Text extract>
══════════════════════════════
12. PAS/HA said that the Commission had made the following recommendations, among others, to address some of the problems highlighted by the study -
  1. The widely accepted positive values among the young people should be reinforced so as to equip them with the necessary social and life skills. As these values were enshrined in the Charter, the promotion of the Charter should be stepped up;

  2. Structured leadership training programmes should be developed and provided on a continuing basis at every stage of a youth's development so that young people would be more confident and motivated to take up responsibilities and be competitive in the region; and

  3. Care and regards for others, particularly the more vulnerable and less fortunate in the community, should be encouraged and developed by promoting young people's participation in voluntary work.
13. Mr Eric LI said that the study had already been submitted to the Chief Executive who in principle endorsed the recommendations made by the Commission. He noted that the Administration would need sometime to put the proposals into action.
══════════════════════════════
The tasks>
#1 Answer these questions using the youth study extract above:
(a) What should be stepped up to reinforce the positive values among young people?
(b) How should care and regard for others be encouraged and developed?
(c) To whom had the study already been submitted?
#2 Reproduce word for word the passage of the youth study extract starting at "12. PAS/HA said" and ending at "in voluntary work.".
══════════════════════════════
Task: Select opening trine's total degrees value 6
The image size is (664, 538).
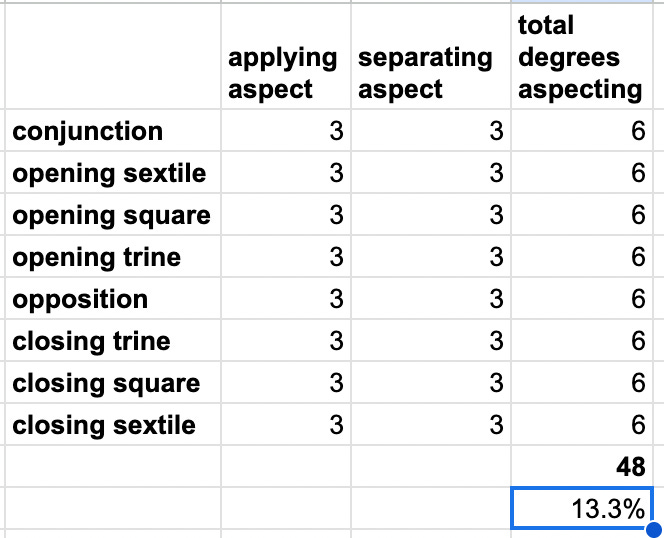Action: (x=581, y=256)
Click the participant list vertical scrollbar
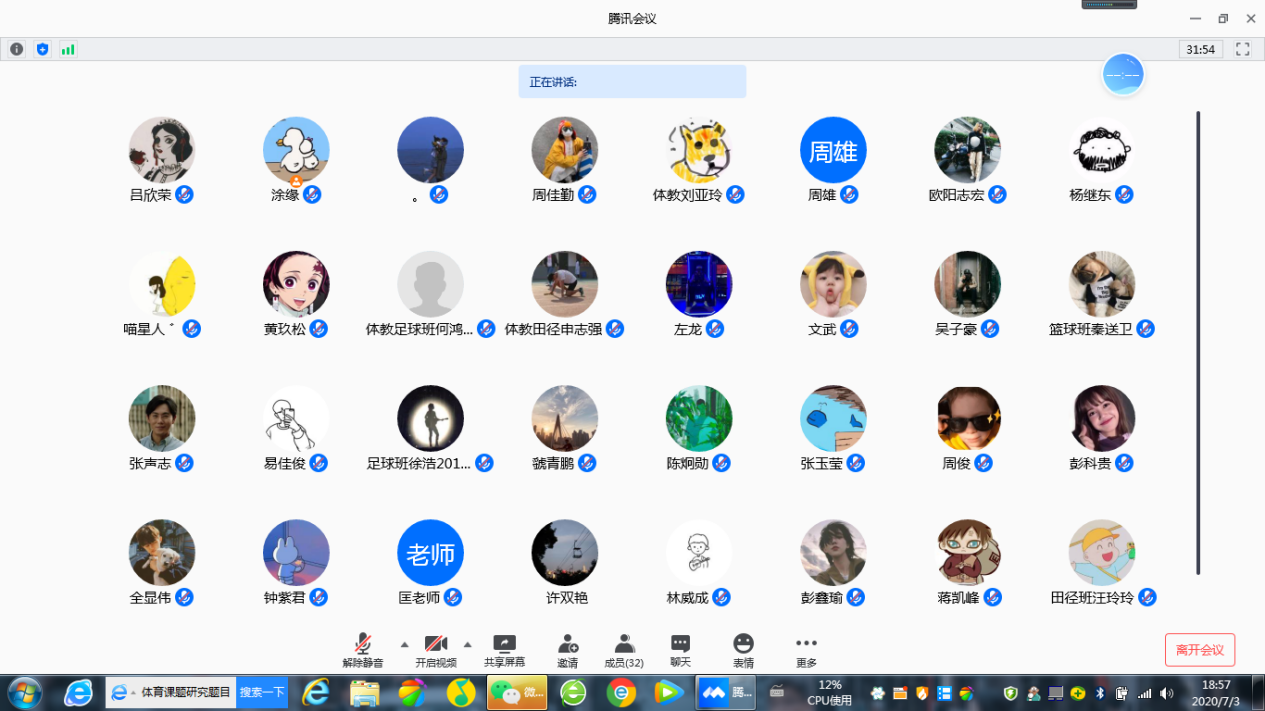The width and height of the screenshot is (1265, 711). pyautogui.click(x=1198, y=340)
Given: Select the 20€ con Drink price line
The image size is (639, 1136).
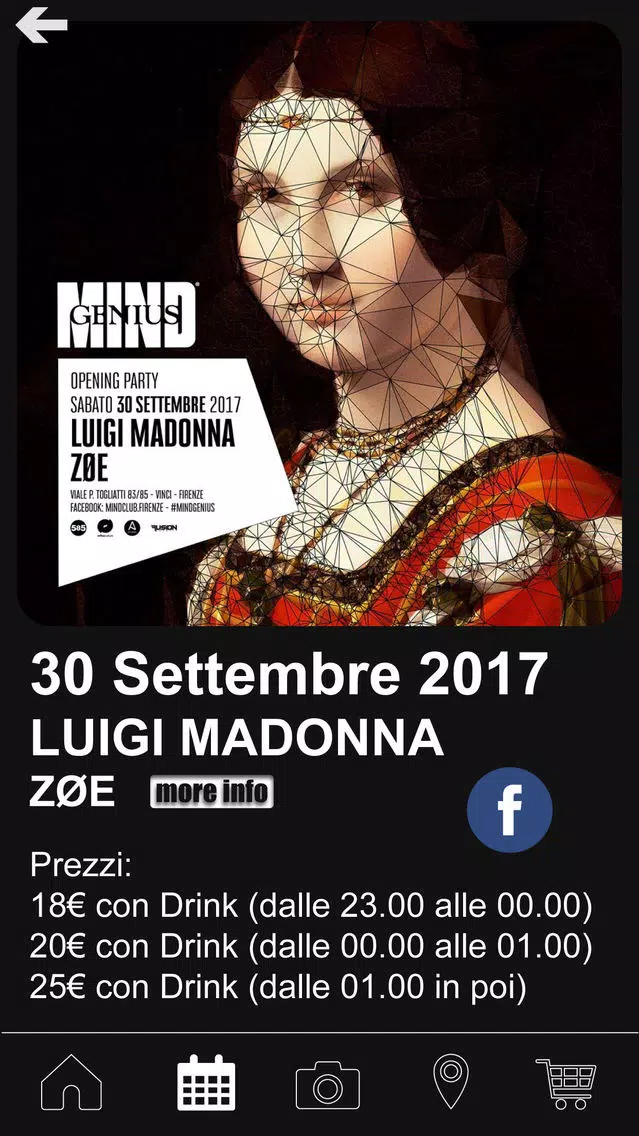Looking at the screenshot, I should [312, 947].
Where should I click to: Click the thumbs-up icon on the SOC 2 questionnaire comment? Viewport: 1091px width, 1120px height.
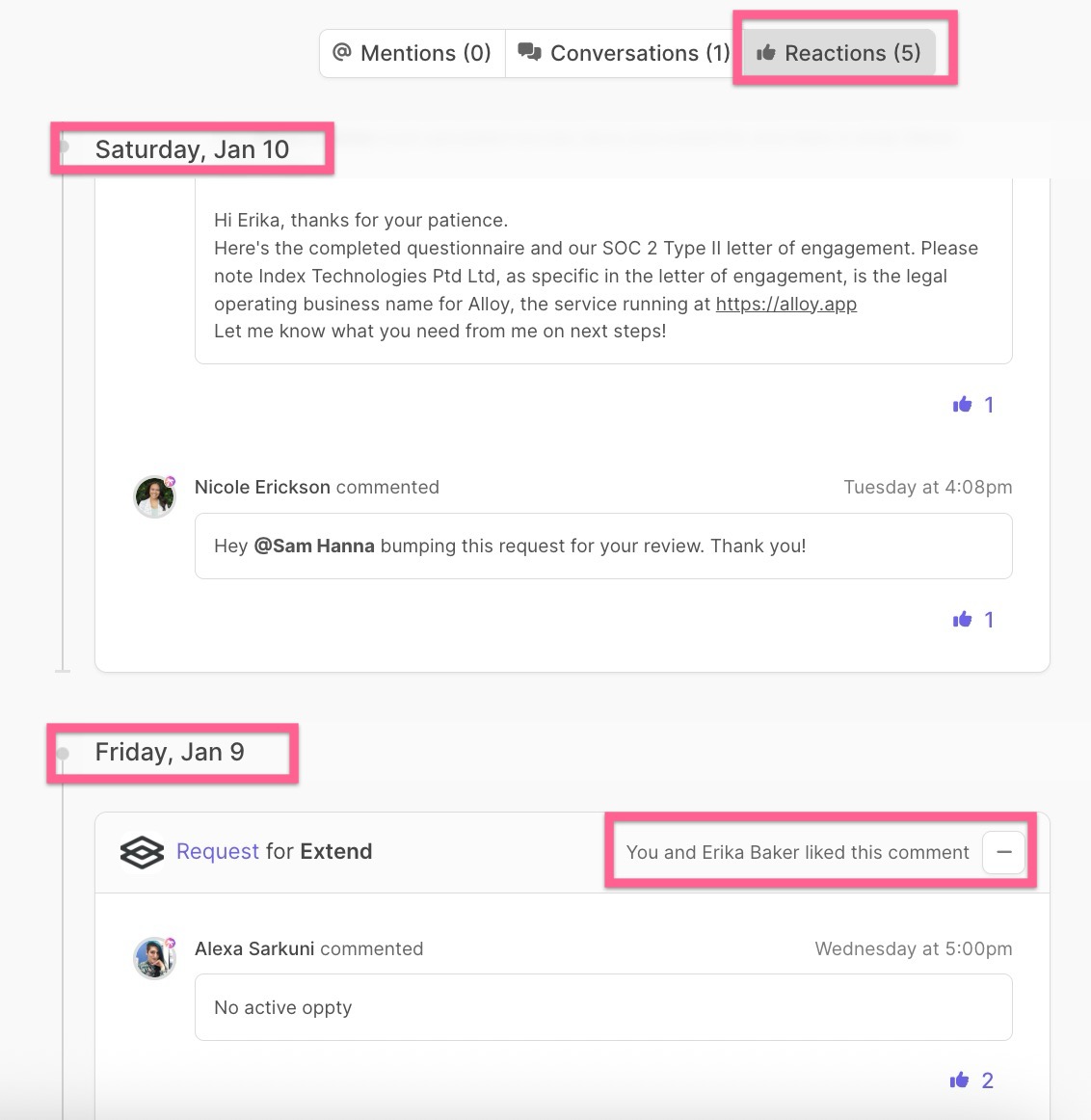tap(962, 405)
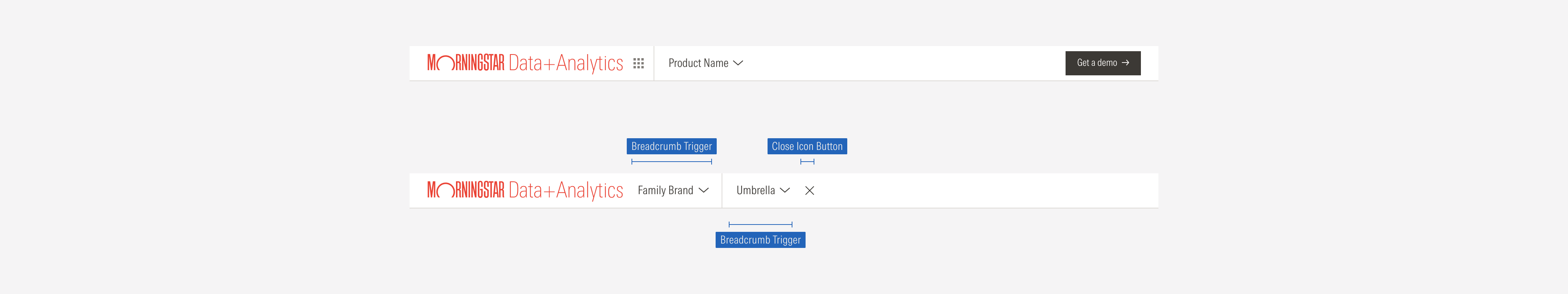This screenshot has height=294, width=1568.
Task: Select the Close Icon Button annotation label
Action: (x=807, y=146)
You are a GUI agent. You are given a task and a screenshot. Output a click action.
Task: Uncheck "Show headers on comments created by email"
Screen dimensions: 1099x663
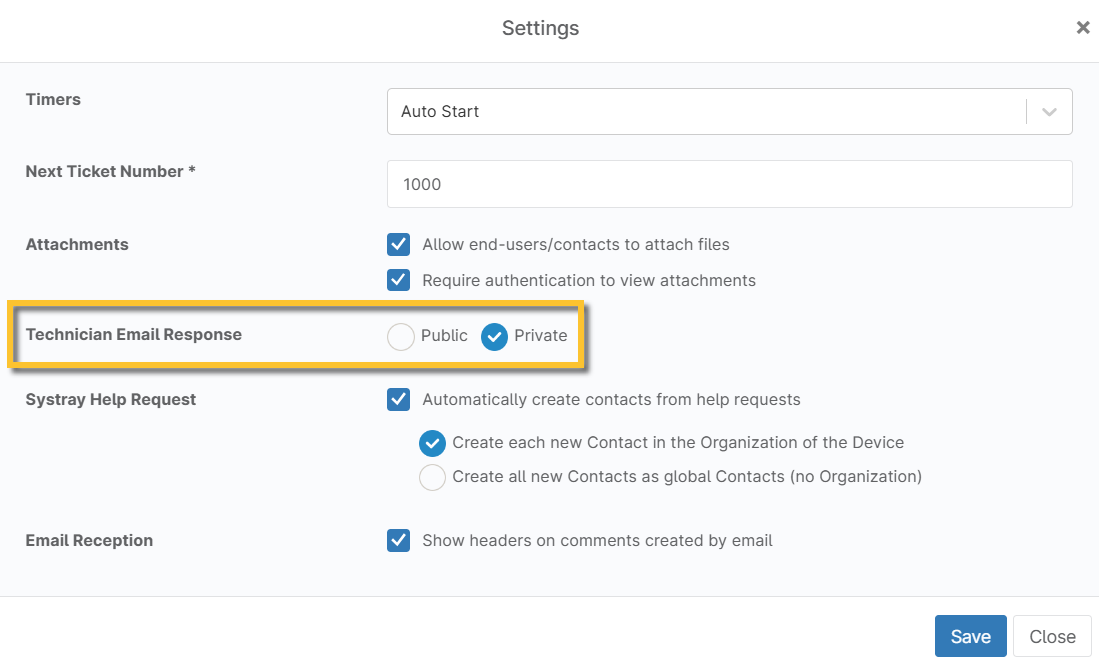tap(398, 540)
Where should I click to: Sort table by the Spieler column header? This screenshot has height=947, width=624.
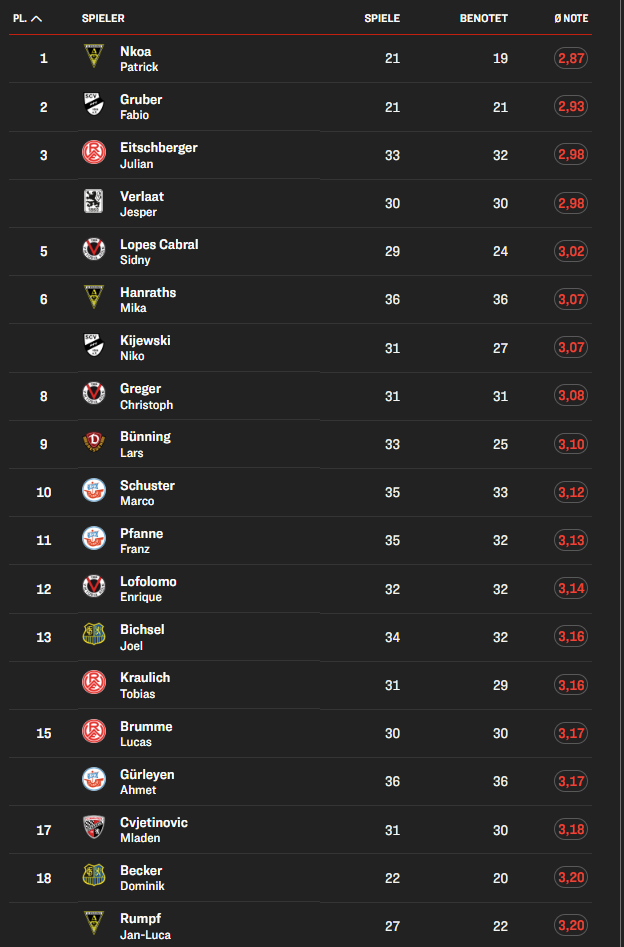(x=103, y=18)
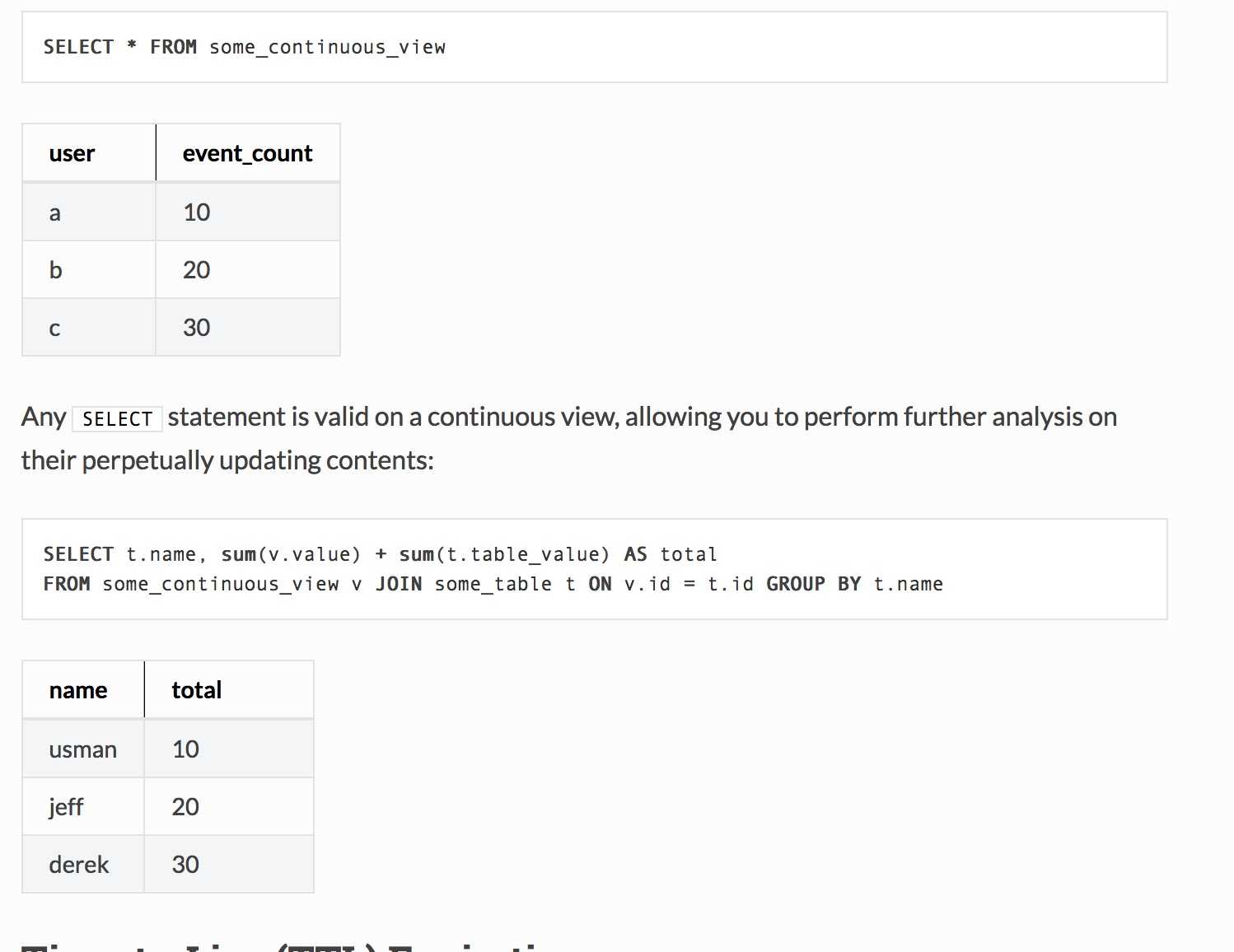Click the first SELECT query code block
1234x952 pixels.
point(594,47)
══════════════════════════════
Exercise results>
#1
(a) The promotion of the Charter.
(b) By promoting young people's participation in voluntary work.
(c) The Chief Executive.

#2
12. PAS/HA said that the Commission had made the following recommendations, among others, to address some of the problems highlighted by the study -
  1. The widely accepted positive values among the young people should be reinforced so as to equip them with the necessary social and life skills. As these values were enshrined in the Charter, the promotion of the Charter should be stepped up;

  2. Structured leadership training programmes should be developed and provided on a continuing basis at every stage of a youth's development so that young people would be more confident and motivated to take up responsibilities and be competitive in the region; and

  3. Care and regards for others, particularly the more vulnerable and less fortunate in the community, should be encouraged and developed by promoting young people's participation in voluntary work.